In HPC interfacing example: ClimateMachine we implement a similar loop to interface with a SLURM workload manager for HPC. Here, sbatch scripts are used to run each component of the calibration procedure. The outer loop over the EKP iterations lives in the overarching sbatch script, and for each iteration, the inner loop are realised as "arrays" of slurm jobs (1, ..., N_ens), launched for each ensemble member.
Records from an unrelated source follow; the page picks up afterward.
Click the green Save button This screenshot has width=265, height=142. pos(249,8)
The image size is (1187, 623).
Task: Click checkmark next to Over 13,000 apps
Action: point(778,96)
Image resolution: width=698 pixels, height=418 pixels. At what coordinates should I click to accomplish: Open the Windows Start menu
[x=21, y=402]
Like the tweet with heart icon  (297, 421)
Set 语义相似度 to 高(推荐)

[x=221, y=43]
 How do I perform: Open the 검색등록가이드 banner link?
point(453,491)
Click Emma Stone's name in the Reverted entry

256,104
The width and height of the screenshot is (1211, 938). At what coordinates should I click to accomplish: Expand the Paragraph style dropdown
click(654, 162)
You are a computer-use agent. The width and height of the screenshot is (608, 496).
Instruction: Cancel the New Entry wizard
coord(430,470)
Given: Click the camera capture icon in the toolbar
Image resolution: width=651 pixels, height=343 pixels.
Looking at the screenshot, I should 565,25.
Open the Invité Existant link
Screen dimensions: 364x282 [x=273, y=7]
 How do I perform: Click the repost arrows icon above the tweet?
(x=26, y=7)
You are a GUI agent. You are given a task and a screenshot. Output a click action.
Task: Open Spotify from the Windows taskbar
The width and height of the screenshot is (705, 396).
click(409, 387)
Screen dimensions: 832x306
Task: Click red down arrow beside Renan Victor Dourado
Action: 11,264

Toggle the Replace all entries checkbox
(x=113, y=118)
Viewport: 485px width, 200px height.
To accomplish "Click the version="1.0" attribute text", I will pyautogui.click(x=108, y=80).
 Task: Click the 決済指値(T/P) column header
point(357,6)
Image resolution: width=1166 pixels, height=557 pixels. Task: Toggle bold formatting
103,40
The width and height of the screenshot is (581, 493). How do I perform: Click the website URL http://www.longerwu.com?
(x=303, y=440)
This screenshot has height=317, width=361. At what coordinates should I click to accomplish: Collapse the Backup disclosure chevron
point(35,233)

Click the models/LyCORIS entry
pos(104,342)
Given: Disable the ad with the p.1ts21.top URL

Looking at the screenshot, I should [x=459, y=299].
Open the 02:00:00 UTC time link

The code excerpt below, taken from ekp_calibration.sbatch for details), illustrates this procedure:

# First call to calibrate.jl will create the ensemble files from the priors
id_init_ens=$(sbatch --parsable ekp_init_calibration.sbatch)
for it in $(seq 1 1 $n_it)
do
# Parallel runs of forward model
if [ "$it" = "1" ]; then
    id_ens_array=$(sbatch --parsable --kill-on-invalid-dep=yes --dependency=afterok:$id_init_ens --array=1-$n ekp_single_cm_run.sbatch $it)
else
    id_ens_array=$(sbatch --parsable --kill-on-invalid-dep=yes --dependency=afterok:$id_ek_upd --array=1-$n ekp_single_cm_run.sbatch $it)
fi
id_ek_upd=$(sbatch --parsable --kill-on-invalid-dep=yes --dependency=afterok:$id_ens_array --export=n=$n ekp_cont_calibration.sbatch $it)
done

Here a dependency tree is set up in SLURM, which iterates calls to the scripts ekp_single_cm_run.sbatch (which runs the forward model on HPC) and ekp_cont_calibration.sbatch (which performs an EKI update). We find this a smooth workflow that uses HPC resources well, and can likely be set up on other workload managers.

For more details see the code and docs for the HPC interfacing example: ClimateMachine.